▶ [Exercise aim]:
Filtering the records below, copy only those lines that include the word "will".
----- Data supplied
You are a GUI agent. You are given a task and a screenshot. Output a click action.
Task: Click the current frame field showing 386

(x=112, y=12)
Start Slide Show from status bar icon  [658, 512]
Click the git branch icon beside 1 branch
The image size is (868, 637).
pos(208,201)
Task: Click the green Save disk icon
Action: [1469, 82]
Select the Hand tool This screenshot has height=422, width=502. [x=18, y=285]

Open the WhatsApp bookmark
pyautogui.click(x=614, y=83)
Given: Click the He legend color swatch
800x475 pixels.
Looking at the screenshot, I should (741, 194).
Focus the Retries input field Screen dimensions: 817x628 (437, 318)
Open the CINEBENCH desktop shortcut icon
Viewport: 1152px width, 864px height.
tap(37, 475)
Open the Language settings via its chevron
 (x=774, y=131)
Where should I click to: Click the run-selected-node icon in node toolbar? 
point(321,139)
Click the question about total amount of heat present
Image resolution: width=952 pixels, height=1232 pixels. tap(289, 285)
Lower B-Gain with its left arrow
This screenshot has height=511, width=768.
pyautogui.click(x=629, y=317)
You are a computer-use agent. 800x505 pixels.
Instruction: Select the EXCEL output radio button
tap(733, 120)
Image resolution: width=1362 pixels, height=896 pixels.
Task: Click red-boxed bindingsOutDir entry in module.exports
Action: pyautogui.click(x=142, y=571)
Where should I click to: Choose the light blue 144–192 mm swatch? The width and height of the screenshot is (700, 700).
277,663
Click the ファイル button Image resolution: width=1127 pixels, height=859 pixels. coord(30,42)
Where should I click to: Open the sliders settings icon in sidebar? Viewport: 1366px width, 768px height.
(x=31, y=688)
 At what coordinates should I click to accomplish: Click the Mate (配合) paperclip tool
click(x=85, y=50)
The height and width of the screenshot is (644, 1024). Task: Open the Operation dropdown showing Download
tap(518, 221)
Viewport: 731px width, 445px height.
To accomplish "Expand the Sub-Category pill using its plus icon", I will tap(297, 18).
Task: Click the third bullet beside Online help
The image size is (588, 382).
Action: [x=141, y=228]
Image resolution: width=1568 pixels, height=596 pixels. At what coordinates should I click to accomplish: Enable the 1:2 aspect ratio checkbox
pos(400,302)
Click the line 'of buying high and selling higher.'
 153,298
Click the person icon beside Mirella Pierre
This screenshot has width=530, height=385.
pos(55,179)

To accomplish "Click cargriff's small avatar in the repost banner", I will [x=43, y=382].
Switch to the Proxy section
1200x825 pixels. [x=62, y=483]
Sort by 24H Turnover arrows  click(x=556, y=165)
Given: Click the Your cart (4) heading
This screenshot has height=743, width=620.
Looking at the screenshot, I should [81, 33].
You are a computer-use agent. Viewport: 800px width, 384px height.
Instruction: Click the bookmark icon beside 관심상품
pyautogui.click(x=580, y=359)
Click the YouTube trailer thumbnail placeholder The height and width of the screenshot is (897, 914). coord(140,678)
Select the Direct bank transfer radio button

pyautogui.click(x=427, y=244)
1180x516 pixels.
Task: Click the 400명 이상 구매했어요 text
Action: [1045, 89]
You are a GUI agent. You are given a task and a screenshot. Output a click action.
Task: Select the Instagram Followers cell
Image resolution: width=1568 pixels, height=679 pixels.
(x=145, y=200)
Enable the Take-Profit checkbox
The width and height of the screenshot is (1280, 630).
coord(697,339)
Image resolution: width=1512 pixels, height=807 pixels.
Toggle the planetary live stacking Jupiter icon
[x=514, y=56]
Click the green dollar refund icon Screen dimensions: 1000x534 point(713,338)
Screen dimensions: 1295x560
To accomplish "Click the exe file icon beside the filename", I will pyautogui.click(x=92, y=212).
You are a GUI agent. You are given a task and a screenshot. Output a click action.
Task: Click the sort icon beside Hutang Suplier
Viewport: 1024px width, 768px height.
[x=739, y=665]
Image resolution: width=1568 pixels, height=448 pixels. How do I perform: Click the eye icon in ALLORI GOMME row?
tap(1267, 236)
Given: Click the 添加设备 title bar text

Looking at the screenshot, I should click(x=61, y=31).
----------
▶ [Reply to the task]:
To accomplish "Expand the Sub-Category pill using its plus icon", I will tap(297, 18).
To accomplish "Click cargriff's small avatar in the repost banner", I will [x=43, y=382].
To accomplish "Click the exe file icon beside the filename", I will pyautogui.click(x=92, y=212).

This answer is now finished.